“Wise Latina” and “Too big to fail” – two top quotes of 2009 that were actually uttered years ago

Every year, a number of “quotes of the year” lists are published.

My favorite is the annual list issued by Fred R. Shapiro, editor of the excellent Yale Book of Quotations.

But my own picks for the top quotes of 2009 include some that are not on Fred’s list.

Two of them share an unusual characteristic. They were both made famous in 2009, but they are not new quotes.

In late May of 2009, President Barack Obama nominated Sonia Sotomayor, a judge of Hispanic descent, to serve on the United States Supreme Court.

Republicans and conservative talk show hosts raised various objections and issues, hoping to prevent her confirmation by the Senate. The thing they dug up that seemed to get the most media attention was a comment Sotomayor had made eight years previously.

In a speech at the Berkeley School of Law on October 26, 2001, Sotomayor noted that gender and cultural background affect any judge’s view. However, she added:

“I would hope that a wise Latina woman with the richness of her experiences would more often than not reach a better conclusion than a white male who hasn’t lived that life.”

Only a handful of people had ever heard of the quote until it was used in the debate over her nomination in 2009.

When conservatives claimed the quote showed Sotomayor was a reverse racist, it created a media firestorm.

Sotomayor was confirmed anyway.

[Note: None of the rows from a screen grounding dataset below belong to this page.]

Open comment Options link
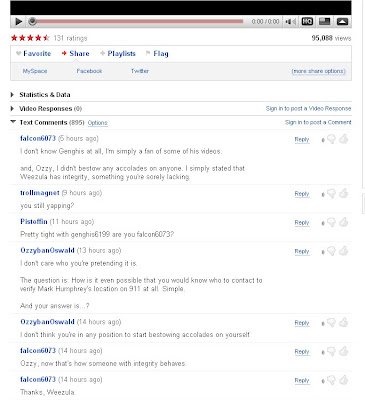Image resolution: width=365 pixels, height=400 pixels. 97,123
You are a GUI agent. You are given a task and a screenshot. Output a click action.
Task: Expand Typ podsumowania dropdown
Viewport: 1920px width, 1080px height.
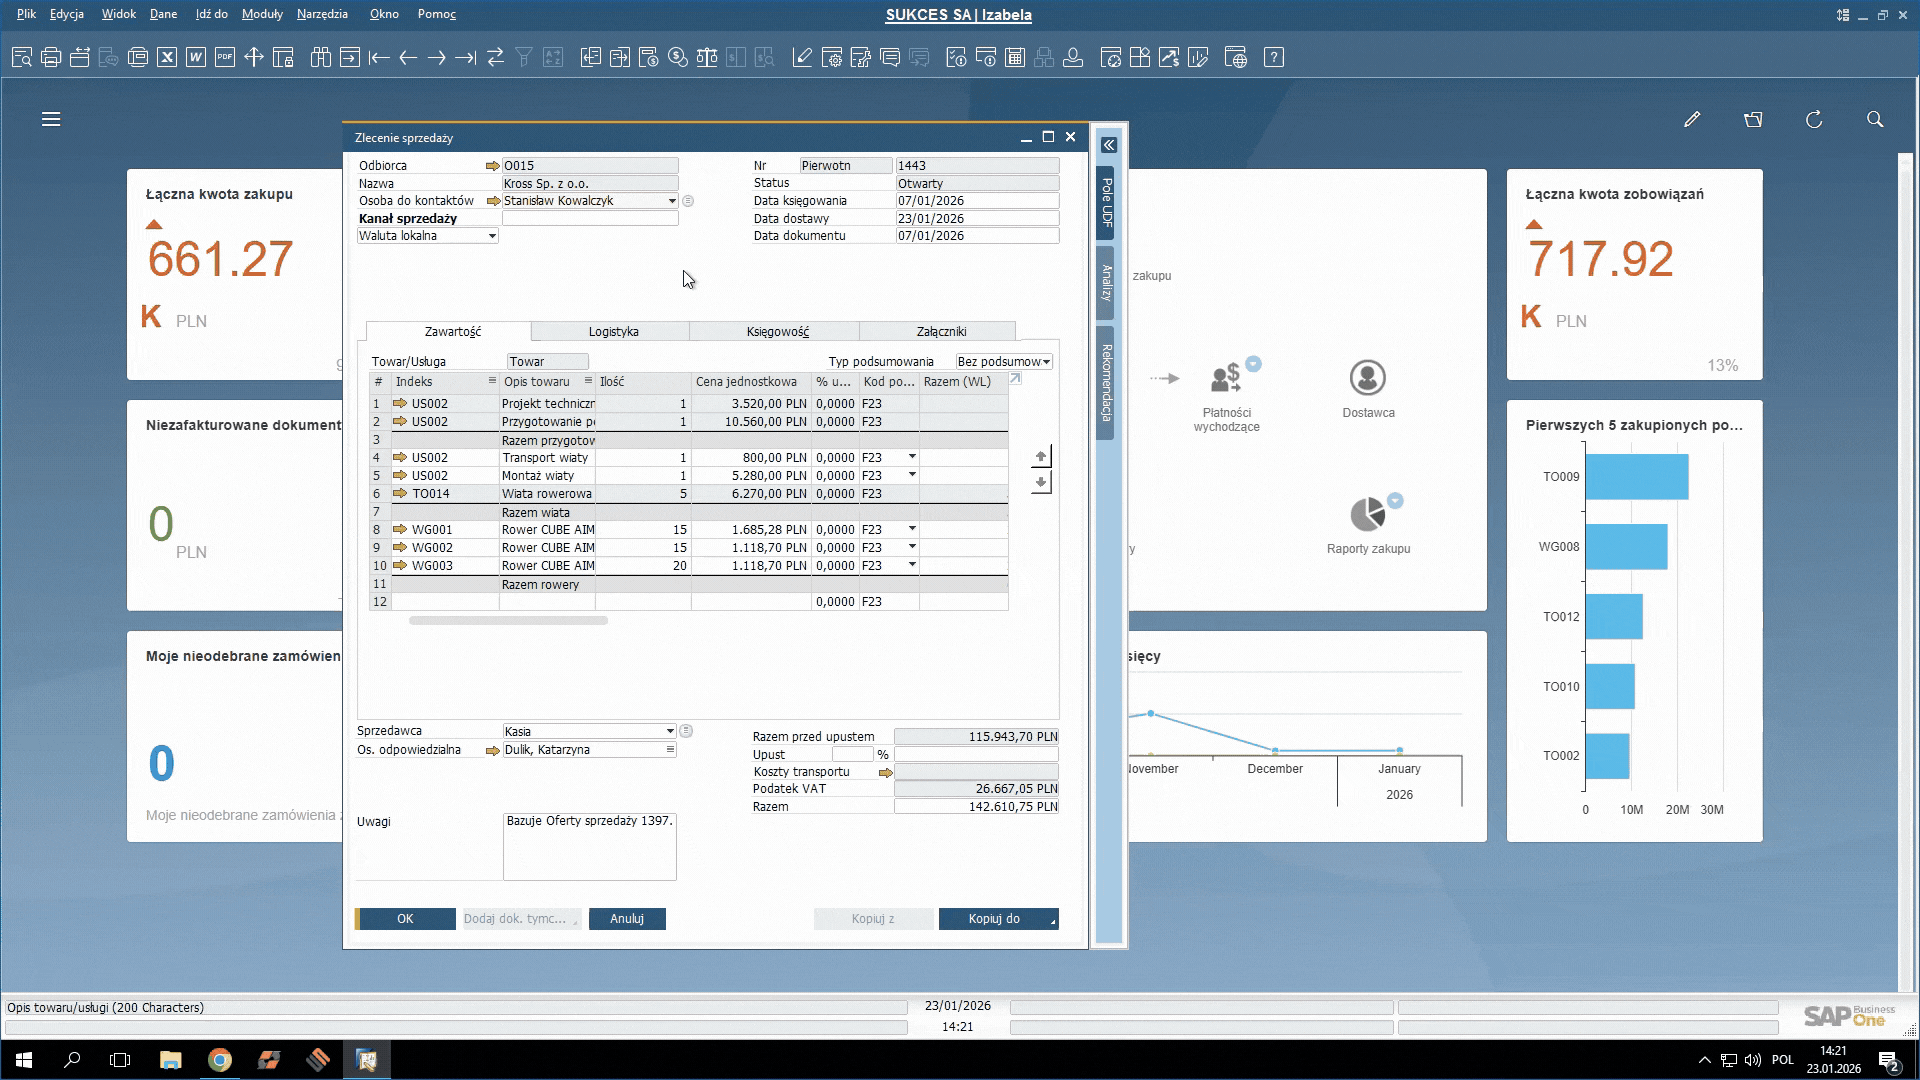[x=1046, y=362]
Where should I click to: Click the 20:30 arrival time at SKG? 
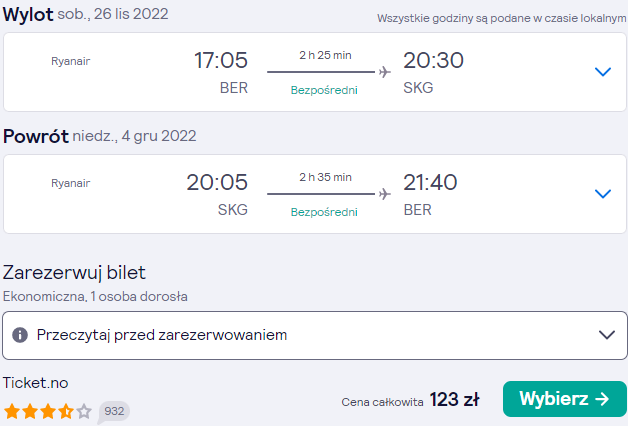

But the hubbub over her “wise Latina” remark made it one of the most notable quotations of 2009 — even though she’d said it years before.

The second notable quote that had a delayed rise to fame in 2009 is the phrase “too big to fail.”

It gained wide use during the past year to defend and deride the recent government bailouts of some of the country’s largest financial firms. But it was actually coined 25 years ago, during another government bailout.

In 1984, Continental Illinois — the seventh largest bank in the country at the time — faced insolvency due to overly aggressive lending policies.

The bank’s lobbyists and federal financial regulators warned that, if Continental were allowed to “fail,” it would threaten dozens of other banks and the entire economy.

Therefore, they argued, Continental should be bailed out with taxpayers’ money.

And, it was. Continental ultimately received $4.5 billion from the Federal Deposit Insurance Corporation (FDIC).

On September 19, 1984, during Congressional hearings on the bailout, Congressman Stewart B. McKinney (R-Conn) observed wryly:

“Let us not bandy words. We have a new kind of bank. It is called too big to fail. TBTF, and it is a wonderful bank.”

Continental Illinois survived thanks to the government’s largesse. In 1994, it was acquired by Bank of America.

McKinney’s “too big to fail” also survived. But, but until, recently it was an obscure phrase known primarily to financial insiders.

In the most recent bank crisis, financial institutions received $700 billion from the federal Troubled Asset Relief Program (TARP), because they were deemed “too big too fail.” One of them was Bank of America.

The TARP funds first began to be disbursed by the Bush administration late in 2008. This year, as the Obama administration continued and expanded the bailout, the widespread use of “too big to fail” made it (in my opinion) one of the top quotes of 2009.